* _What you need to do_
1) From the CrateDB on Amazon EC2 guide below, reproduce the stretch from "Luckily, CrateDB has" through "Unicast Host Discovery)." word for word.
2) According to the CrateDB on Amazon EC2 guide below, which interface does CrateDB bind to by default?

* _Document excerpt_
- - - -

Running CrateDB on Amazon EC2¶
Table of contents
Introduction¶
When running CrateDB in a cloud environment such as Amazon EC2 (Elastic Compute Cloud) you usually face the problem that CrateDB’s default discovery mechanism does not work out of the box.
Luckily, CrateDB has several built-in mechanisms for unicast host discovery, also one for EC2. EC2 discovery uses the EC2 API to look up other EC2 hosts that are then used as unicast hosts for node discovery (see Unicast Host Discovery).
Note
Note that this best practice only describes how to use the EC2 discovery and its settings, and not how to set up a cluster on EC2 securely.
Basic Configuration¶
The most important step for EC2 discovery is that you have to launch your EC2
instances within the same security group. The rules of that security group must
at least allow traffic on CrateDB’s transport port (default 4300
). This
will allow CrateDB to accept and respond to pings from other CrateDB instances
with the same cluster name and form a cluster.
Once you have your instances running and CrateDB installed, you can enable EC2 discovery:
CrateDB Version |
Reference |
Example |
---|---|---|
>=4.x |
discovery.seed_providers: ec2
|
|
<=3.x |
discovery.zen.hosts_provider: ec2
|
To be able to use the EC2 API, CrateDB must sign the requests by using AWS credentials consisting of an access key and a secret key. Therefore AWS provides IAM roles to avoid any distribution of your AWS credentials to the instances.
CrateDB binds to the loopback interface by default. To get EC2 discovery working, you need to update the host setting, in order to bind to and publish the site-local address:
network.host: _site_
Authentication¶
For that, it is recommended to create a separate user that has only the necessary permissions to describe instances. First, you need to create an IAM role in order to assign the instances later on. This AWS guide gives you a short description of how you can create a policy via the CLI or AWS management console. An example policy file is attached below and should at least contain these API permissions/actions:
{
"Statement": [
{
"Action": [
"ec2:DescribeInstances"

- - - -

* _Data_
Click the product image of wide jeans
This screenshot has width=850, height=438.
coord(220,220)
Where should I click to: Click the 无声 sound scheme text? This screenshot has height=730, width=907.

- - - -

* _Answers provided_
1)
Luckily, CrateDB has several built-in mechanisms for unicast host discovery, also one for EC2. EC2 discovery uses the EC2 API to look up other EC2 hosts that are then used as unicast hosts for node discovery (see Unicast Host Discovery).

2) The loopback interface.